Note that strengthening and weakening of a currency is equivalent to a currency appreciating and depreciating. These terminologies are often used interchangeably.

Before we proceed, here is something you need to know. Just like a stock, the currency (and the currency pair) has a ‘two way quote’. The two-way quote enables one to identify the rate at which one can buy and sell the currency (and currency pair).

Don’t get thinking on the ‘two way quote’, it simply refers to ‘Bid and Ask’ rates J, but we do need to touch upon this as its vital to know how the two way quote works.

Have a look at the image below –

Image 1_spot 2 way quote

This is a snap shot of the currency spot rates, as quoted on a Forex trading site.

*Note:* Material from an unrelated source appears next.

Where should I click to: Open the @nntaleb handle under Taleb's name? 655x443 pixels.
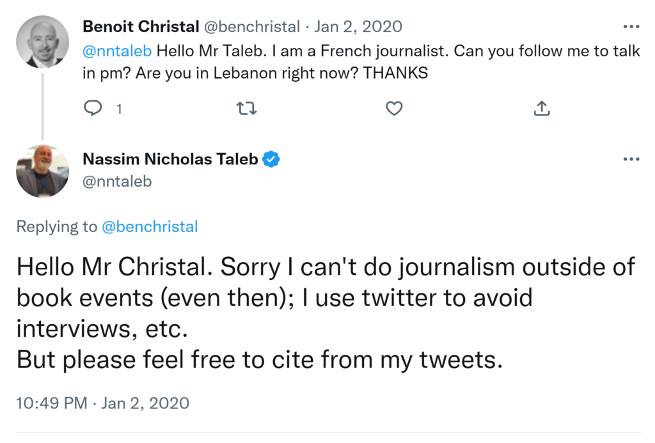pyautogui.click(x=117, y=182)
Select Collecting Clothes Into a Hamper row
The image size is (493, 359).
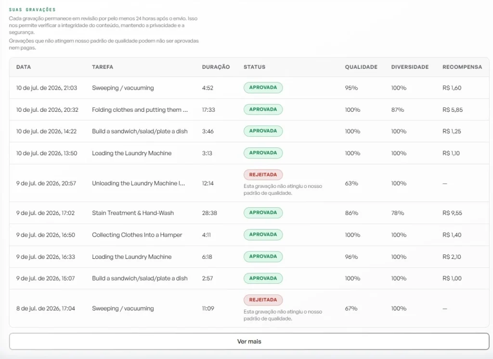click(249, 235)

For the sake of this discussion, I’ve highlighted the two way quote for EUR USD and GBP USD. The quote gives you the rate at which you can buy and sell the currency pair.

For example if you want to buy the EUR/USD – you will have to buy the pair at the ‘Ask’ price i.e. 1.1270. When you buy the pair, technically you are long EUR and short USD. Likewise if you want to sell the EUR/USD, then you would do so at 1.1269 (Bid price), and here you would be short EUR and long USD (remember the dual view concept).

The pairs are sometimes quoted in a short form, which is actually quite a popular way to quote currencies internationally. The shortened two way quote would be something like this for the EUR/USD pair –

EUR/USD – 1.1269/70.

If you notice in the shortened version, the ‘bid’ price is stated in full, but only the last two digits of ‘ask’ is stated.

Further, in the Forex lingo, digits are referred to as ‘pips’. Therefore, if the EURUSD moves from 1.1270 to 1.1272, then it means that the pair has moved 2 pips.

2.2 – Rate fixing and conversion path

As of today, the USD/INR rate stands at 67.0737. This rate is fixed by the RBI on a daily basis, and is called RBI’s ‘Reference Rate’; in fact RBI publishes these rates on a daily basis on their website. The Reference rate acts as crucial input for the currency futures trading as all settlements are based on this Reference rate.

Have a look at this –

Image 2_rbi ref rate

The above is a snapshot from the RBI’s site showing the reference rate for 14th June 2016. Do note, these are spot rates, and not future rates. Future rates are as seen on NSE’s website.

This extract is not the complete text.